Rewrite these rows with every instance of "sidebar" replaced by "side panel", leaving everything else the same.

★ ★ ★ ★

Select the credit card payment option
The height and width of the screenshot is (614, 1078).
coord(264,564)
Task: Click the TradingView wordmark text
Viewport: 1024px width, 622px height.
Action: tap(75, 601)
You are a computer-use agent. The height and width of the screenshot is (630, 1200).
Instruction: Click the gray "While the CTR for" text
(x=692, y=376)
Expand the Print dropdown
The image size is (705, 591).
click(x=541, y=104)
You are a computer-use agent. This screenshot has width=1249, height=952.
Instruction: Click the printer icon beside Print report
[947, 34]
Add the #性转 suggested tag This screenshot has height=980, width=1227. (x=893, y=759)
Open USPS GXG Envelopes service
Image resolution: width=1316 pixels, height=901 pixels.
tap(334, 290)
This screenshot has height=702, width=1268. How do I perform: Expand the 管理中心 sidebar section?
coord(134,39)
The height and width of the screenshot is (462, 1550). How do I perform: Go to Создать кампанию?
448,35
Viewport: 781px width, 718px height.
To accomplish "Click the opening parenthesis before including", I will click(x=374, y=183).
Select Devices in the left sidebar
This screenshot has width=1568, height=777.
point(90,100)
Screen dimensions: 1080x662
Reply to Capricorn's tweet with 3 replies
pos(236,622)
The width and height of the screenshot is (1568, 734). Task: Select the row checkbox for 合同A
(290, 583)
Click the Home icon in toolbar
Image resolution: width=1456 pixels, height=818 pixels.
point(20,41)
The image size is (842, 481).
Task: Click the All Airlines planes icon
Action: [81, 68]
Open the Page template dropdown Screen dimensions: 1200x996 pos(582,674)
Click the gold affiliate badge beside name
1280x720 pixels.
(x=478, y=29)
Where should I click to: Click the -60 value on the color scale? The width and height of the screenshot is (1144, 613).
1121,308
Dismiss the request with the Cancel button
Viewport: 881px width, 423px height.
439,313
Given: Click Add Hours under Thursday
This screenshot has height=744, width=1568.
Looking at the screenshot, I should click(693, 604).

★ ★ ★ ★

** Solution to the exercise **
Select the credit card payment option
The height and width of the screenshot is (614, 1078).
coord(264,564)
Task: Click the TradingView wordmark text
Viewport: 1024px width, 622px height.
Action: tap(75, 601)
You are a computer-use agent. The height and width of the screenshot is (630, 1200).
Instruction: Click the gray "While the CTR for" text
(x=692, y=376)
Expand the Print dropdown
The image size is (705, 591).
click(x=541, y=104)
You are a computer-use agent. This screenshot has width=1249, height=952.
Instruction: Click the printer icon beside Print report
[947, 34]
Add the #性转 suggested tag This screenshot has height=980, width=1227. (x=893, y=759)
Open USPS GXG Envelopes service
Image resolution: width=1316 pixels, height=901 pixels.
tap(334, 290)
This screenshot has height=702, width=1268. How do I perform: Expand the 管理中心 side panel section?
coord(134,39)
The height and width of the screenshot is (462, 1550). How do I perform: Go to Создать кампанию?
448,35
Viewport: 781px width, 718px height.
To accomplish "Click the opening parenthesis before including", I will click(x=374, y=183).
Select Devices in the left side panel
This screenshot has width=1568, height=777.
point(90,100)
Screen dimensions: 1080x662
Reply to Capricorn's tweet with 3 replies
pos(236,622)
The width and height of the screenshot is (1568, 734). Task: Select the row checkbox for 合同A
(290, 583)
Click the Home icon in toolbar
Image resolution: width=1456 pixels, height=818 pixels.
point(20,41)
The image size is (842, 481).
Task: Click the All Airlines planes icon
Action: [81, 68]
Open the Page template dropdown Screen dimensions: 1200x996 pos(582,674)
Click the gold affiliate badge beside name
1280x720 pixels.
(x=478, y=29)
Where should I click to: Click the -60 value on the color scale? The width and height of the screenshot is (1144, 613).
1121,308
Dismiss the request with the Cancel button
Viewport: 881px width, 423px height.
439,313
Given: Click Add Hours under Thursday
This screenshot has height=744, width=1568.
Looking at the screenshot, I should click(693, 604).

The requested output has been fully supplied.